Render the rows below as a numbered list, leaving out any blank lines. Omit the pictures from your answer.

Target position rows
----

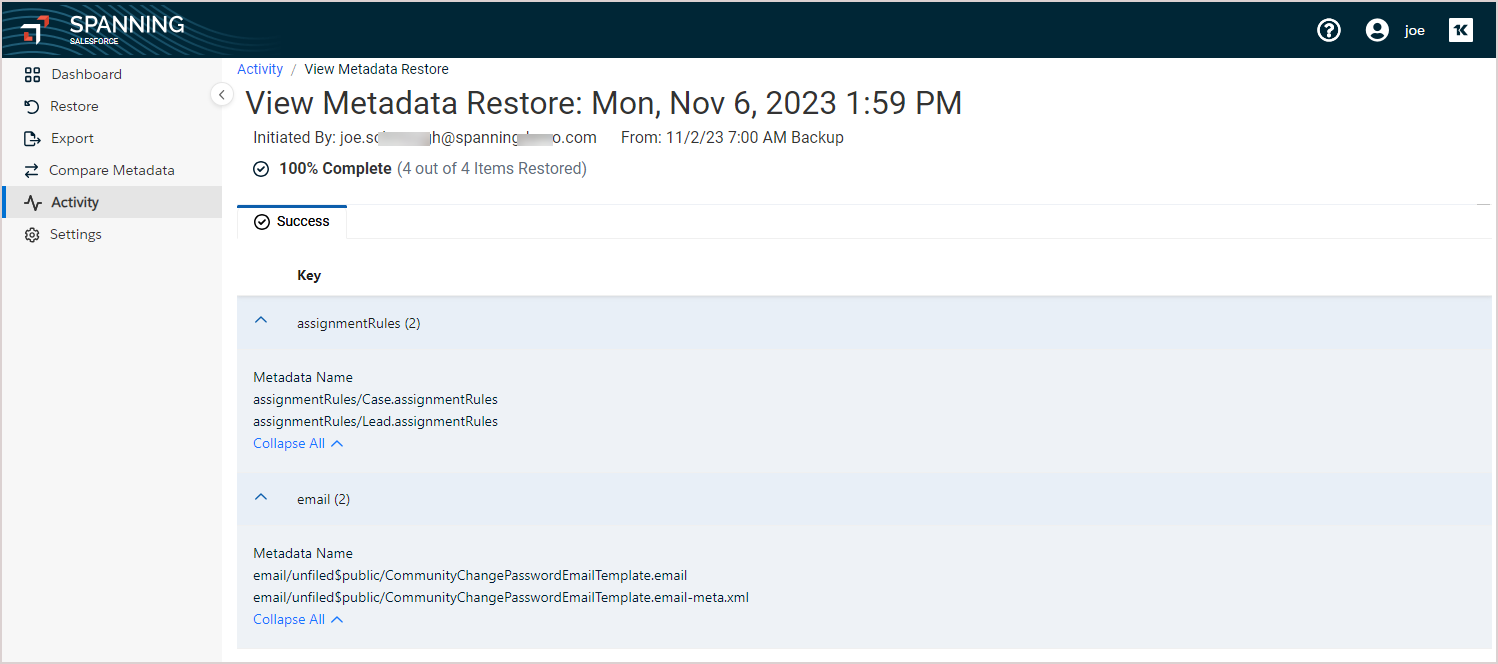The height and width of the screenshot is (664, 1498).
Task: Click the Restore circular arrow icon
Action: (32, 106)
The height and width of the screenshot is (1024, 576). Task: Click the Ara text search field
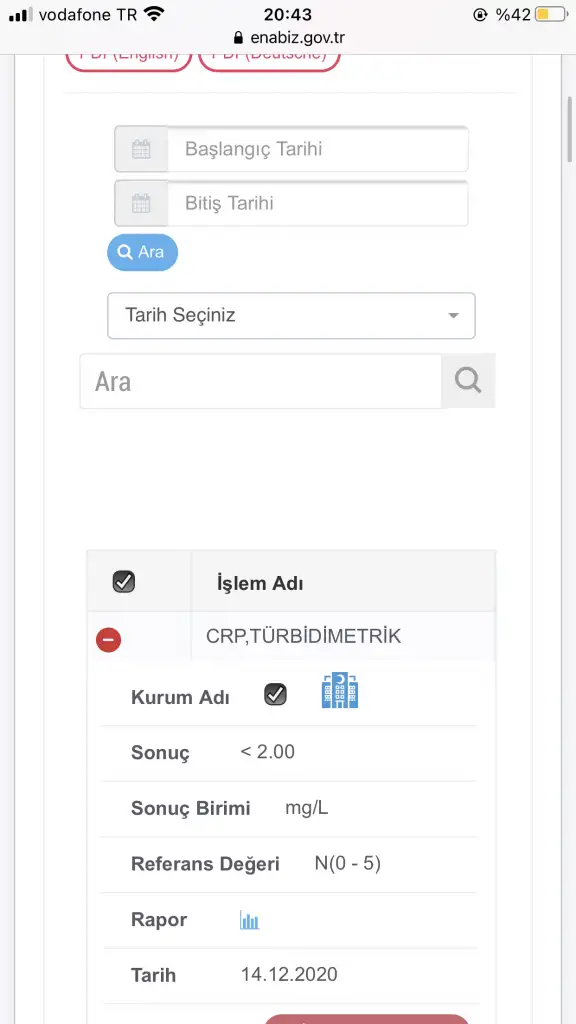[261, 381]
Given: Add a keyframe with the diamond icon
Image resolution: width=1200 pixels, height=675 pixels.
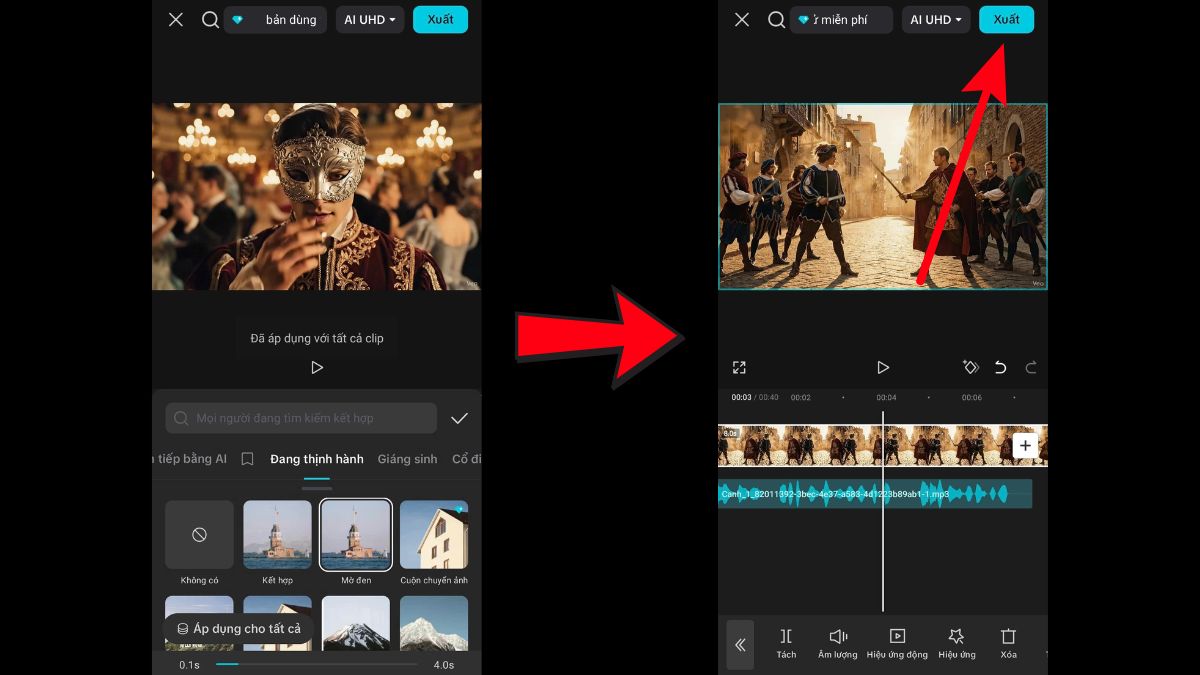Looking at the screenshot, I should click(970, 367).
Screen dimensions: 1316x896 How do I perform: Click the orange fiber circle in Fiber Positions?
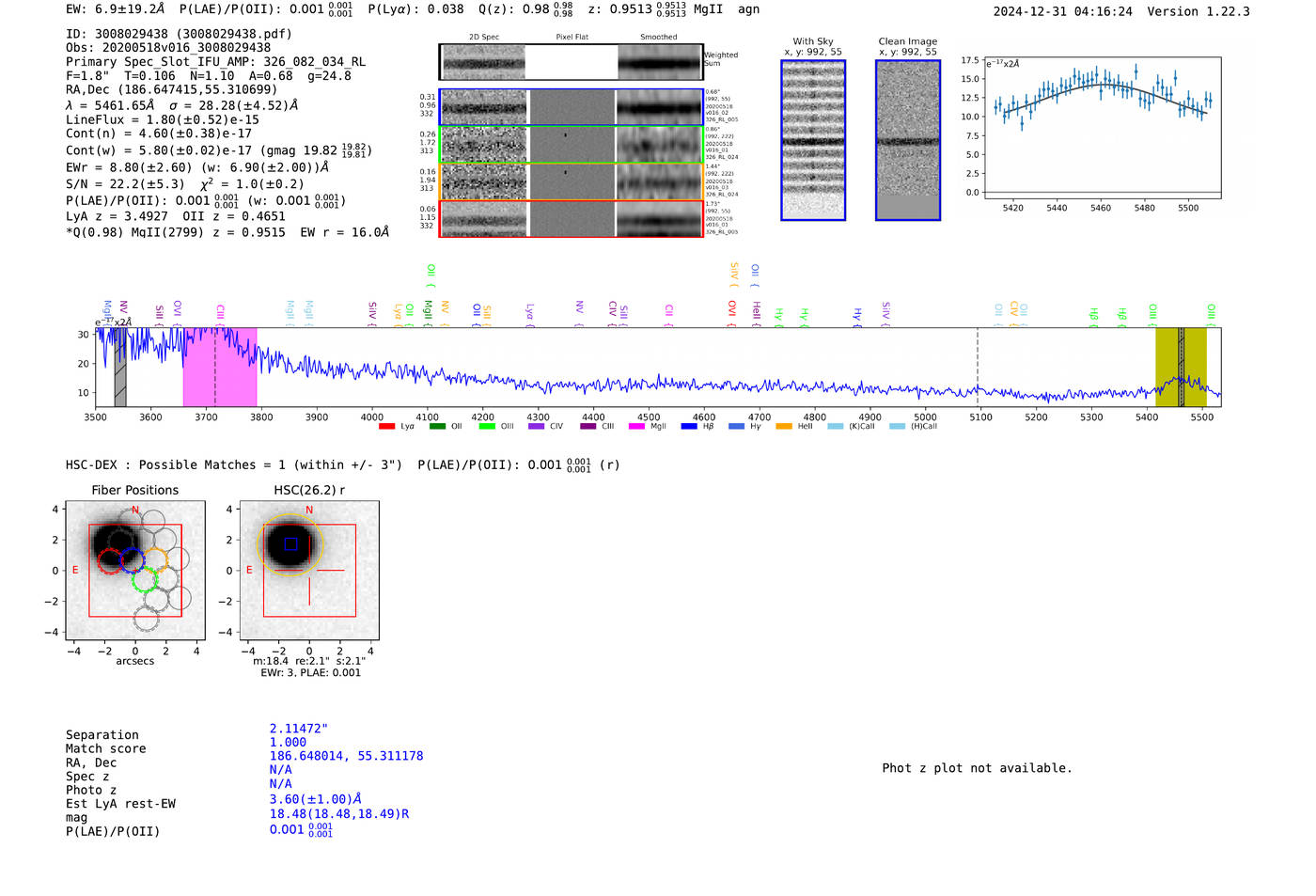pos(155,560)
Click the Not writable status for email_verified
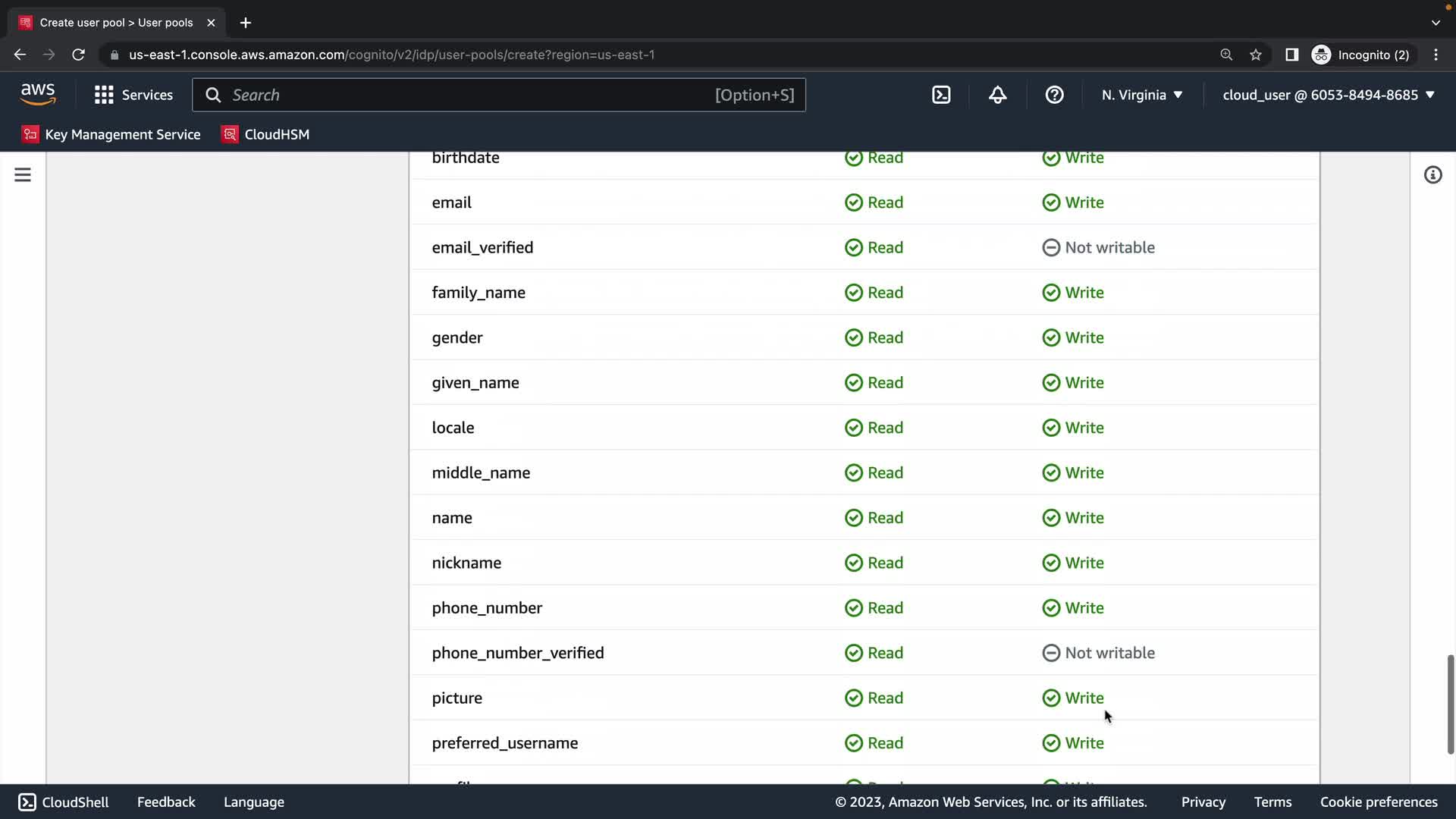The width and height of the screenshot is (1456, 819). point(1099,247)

----

Result below:
1. The height and width of the screenshot is (664, 1498).
2. Task: Click the Restore circular arrow icon
3. Action: (32, 106)
4. The height and width of the screenshot is (1024, 576). Task: Click the Ara text search field
5. [261, 381]
6. Given: Add a keyframe with the diamond icon
7. Image resolution: width=1200 pixels, height=675 pixels.
8. Looking at the screenshot, I should click(970, 367).
9. Screen dimensions: 1316x896 How do I perform: Click the orange fiber circle in Fiber Positions?
10. pos(155,560)
11. Click the Not writable status for email_verified
12. The width and height of the screenshot is (1456, 819). point(1099,247)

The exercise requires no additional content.